8.2 Cache token tracking
The TokenUsage struct in session/ already reserves cache_read and
cache_write fields. StreamEvent must be extended:
StreamEvent::CacheReadTokens(u32),
StreamEvent::CacheWriteTokens(u32),
The Anthropic message_start event contains usage.cache_read_input_tokens and
usage.cache_creation_input_tokens. Parse these and emit the new variants.
8.3 Status bar update
Add cache tokens to the status bar display: i:1234(c:800) o:567.
8.4 Tests
- Provider unit test: replay a fixture that contains cache token fields; assert the new StreamEvent variants are emitted.

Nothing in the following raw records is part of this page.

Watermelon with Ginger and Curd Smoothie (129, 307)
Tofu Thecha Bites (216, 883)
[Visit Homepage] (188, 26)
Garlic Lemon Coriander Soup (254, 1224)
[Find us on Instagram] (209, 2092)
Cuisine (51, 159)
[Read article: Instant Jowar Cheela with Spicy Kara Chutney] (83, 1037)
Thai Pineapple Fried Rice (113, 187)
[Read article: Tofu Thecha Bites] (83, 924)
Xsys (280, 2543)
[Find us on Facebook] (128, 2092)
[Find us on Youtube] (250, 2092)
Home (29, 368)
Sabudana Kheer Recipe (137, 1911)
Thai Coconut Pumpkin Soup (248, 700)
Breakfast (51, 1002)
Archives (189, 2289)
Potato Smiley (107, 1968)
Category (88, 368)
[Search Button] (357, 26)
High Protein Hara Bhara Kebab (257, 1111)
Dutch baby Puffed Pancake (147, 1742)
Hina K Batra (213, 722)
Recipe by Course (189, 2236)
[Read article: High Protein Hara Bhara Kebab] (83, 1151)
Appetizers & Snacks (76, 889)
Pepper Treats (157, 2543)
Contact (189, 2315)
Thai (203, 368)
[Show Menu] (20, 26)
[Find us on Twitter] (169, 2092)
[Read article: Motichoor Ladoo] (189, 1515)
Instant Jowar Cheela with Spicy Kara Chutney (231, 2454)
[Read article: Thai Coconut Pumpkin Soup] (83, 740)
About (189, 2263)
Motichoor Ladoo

- Snapshot test: status bar renders cache token counts correctly.
Dependency Graph
Phase 1 (tarpc executor)
|
+-- Phase 2 (session logging) -- orchestrator refactor is complete
| |
| +-- Phase 3 (token tracking) -- requires session TokenUsage struct
| |
| +-- Phase 7 (sub-agents) -- requires session parent_session_id
|
+-- Phase 7 (sub-agents) -- spawn_local reuse is natural after Phase 1
Phase 4 (expand/collapse) -- independent, can be done alongside Phase 3
Phase 5 (leader key) -- independent, prerequisite for Phase 6
Phase 6 (planning mode) -- requires Phase 5 (leader key chord <Space> p)

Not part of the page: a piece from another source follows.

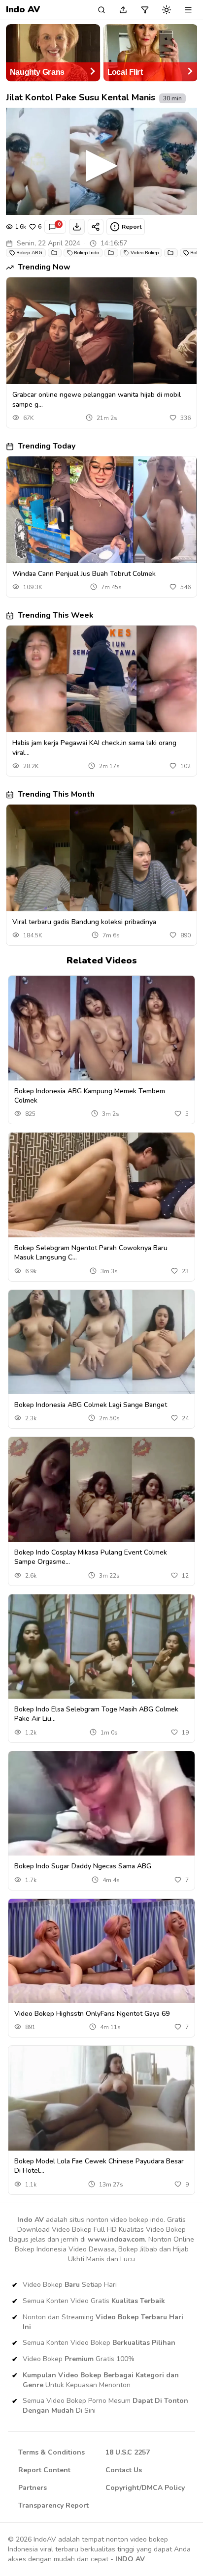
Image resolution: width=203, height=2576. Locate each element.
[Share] (95, 227)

-- benefits from Phase 1 (separate executor per activity)
Phase 8 (prompt caching) -- requires Phase 3 (cache token display)
Recommended order: 1 -> 2 -> 3 -> 4 -> 5 -> 6 -> 8, with 7 after 2 and 6.
Files Touched Per Phase
| Phase | New Files | Modified Files |
|---|---|---|
| 1 | src/executor/mod.rs |
src/core/orchestrator.rs, src/core/types.rs, src/app/mod.rs, Cargo.toml |
| 2 | src/session/mod.rs |
src/core/orchestrator.rs, src/app/mod.rs |
| 3 | -- | src/core/types.rs, src/core/orchestrator.rs, src/tui/events.rs, src/tui/render.rs |
| 4 | -- | src/tui/mod.rs, src/tui/render.rs, src/tui/events.rs, src/tui/input.rs |
| 5 | -- | src/tui/input.rs, src/tui/render.rs, src/tui/mod.rs |
| 6 | src/tools/ask_user.rs |
src/core/types.rs, src/core/orchestrator.rs, src/tui/mod.rs, src/tui/input.rs, src/tui/render.rs, src/app/mod.rs |
| 7 | -- | src/executor/mod.rs, src/core/orchestrator.rs, src/tui/render.rs, src/tui/input.rs |
| 8 | -- | src/provider/claude.rs, src/core/types.rs, src/session/mod.rs, src/tui/render.rs |
New Dependencies
| Crate | Phase | Reason |
|---|---|---|
tarpc |
1 | RPC service trait + in-process transport |
uuid |
2 | LogEvent ids |
chrono |
2 | Event timestamps (check if already transitive) |
No other new dependencies are needed. All other required functionality
(serde_json, tokio, ratatui, tracing) is already present.